[Vision2020] New Rules from "Real Time With Bill Maher" (April 20, 2007)

Tom Hansen thansen at moscow.com
Tue Apr 24 06:41:11 PDT 2007


All right, bloody New Rule: Blind people can't go hunting. To have to even
say this. Texas just passed a bill permitting blind people to use laser
sights so they can hunt with a friend who tells them where to aim. Why not
just pick up the phone and pay some goombah to have a deer whacked? Or,
better yet, just let the blind guy shoot your gun, and tell him, "Wow, you
got one!" You know, there's a name for someone with no vision who fancies
himself a hunter: Mitt Romney. 

New Rule: If you see the word "Compact" on a parking space-it's not a verb.
It doesn't mean, take your SUV and compact it in here. That is annoying.

New Rule: Kenyans have to stop coming here to this country and winning our
marathons. They're pouring over our borders and winning the marathons
American runners could be winning. And I hope nobody does anything about it
so we can all watch Bill O'Reilly get really mad and punch Geraldo in the
face. 

And, finally, New Rule: From now on, Earth Day really must be a year-round
thing. And...and in honor of this Earth Day, starting Monday, supermarket
clerks must stop putting the big bottle of detergent with the handle on it,
in a plastic bag. I don't mean to tell you how to do your job, but you see
that handle you just lifted the detergent with? I could use that same handle
to carry the detergent to my car. 

And while we're at it, stop putting my liquor in a smaller paper sack before
you put it in the big paper sack with my other stuff. What, are you afraid
my groceries will think less of me if they see I've been drinking? Trust me,
the broccoli doesn't care, and the condoms, they already know. 

So, here's a quote from Albert Einstein. He said, if the bee disappeared off
the surface of the globe, then man would only have four years of life left.
No more bees, no more pollination. No more plants. No more animals. No more
man. Well, guess what? The bees are disappearing in massive numbers all
around the world. And if you think I'm being alarmist, and that, "Oh,
they'll figure out some way to pollinate the plants." No, they've tried. 

For a lot of what we eat, only bees work. And they're not working. They're
gone. It's called "colony collapse disorder," when the hive's inhabitants
suddenly disappear and all that's left are a few queens and some immature
workers. Like when a party winds down at Elton John's house. Queens imagery.

But, I think we are the ones suffering from colony collapse disorder.
Because, although nobody really knows for sure what's killing the bees, it's
not Al Qaeda, and it's not God doing some of his Old Testament shtick. And
it's not Winnie the Pooh. It's us. It could be from pesticides or
genetically-modified food or global warming, or the high fructose corn syrup
we started to feed them. 

Recently, it was discovered that bees won't fly near cell phones. The
electromagnetic signals they emit might screw up the bees' navigation
system, knocking them out of the sky. So, thanks, big mouth guy in line at
Starbucks. You just killed us. 

It's nature's way of saying, "Can you hear me now?" 
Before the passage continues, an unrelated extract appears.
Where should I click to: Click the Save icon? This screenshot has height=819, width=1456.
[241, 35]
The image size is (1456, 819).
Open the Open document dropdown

Last week, I asked, if it solved global warming, would you give up the TV
remote and go back to carting your fat a$$ over to the television set every
time you wanted to change the channel. If it comes down to the cell phone
versus the bee, will we choose to literally blather ourselves to death? Will
we continue to tell ourselves that we don't have to solve environmental
problems, we can just adapt? Build sea walls instead of stopping the ice
caps from melting. Don't save the creatures of the earth in the oceans; just
learn to eat the slime and the jellyfish that nothing can kill; like Chinese
restaurants are already doing. 

You know what? Maybe you don't need to talk on your cell phone all the time.
Maybe you don't need a bag when you buy a keychain. Americans throw out 100
billion plastic bags a year, and they all take 1,000 years to decompose.
Your children's children's children will never know you, but they'll know
you once bought batteries at the 99-cents Store because the bag will still
be caught in a tree. Except there won't be any trees. 

Sunday is Earth Day. Please educate someone about the birds and the bees.
Because, without bees, humans become the canary in the coal mine. And we
make bad canaries, because we're already such sheep.

---------------------------------------------------

Seeya round town, Moscow.

Tom Hansen
Moscow, Idaho

"We're a town of about 23,000 with 10,000 college students. The college
students are not very active in local elections (thank goodness!)."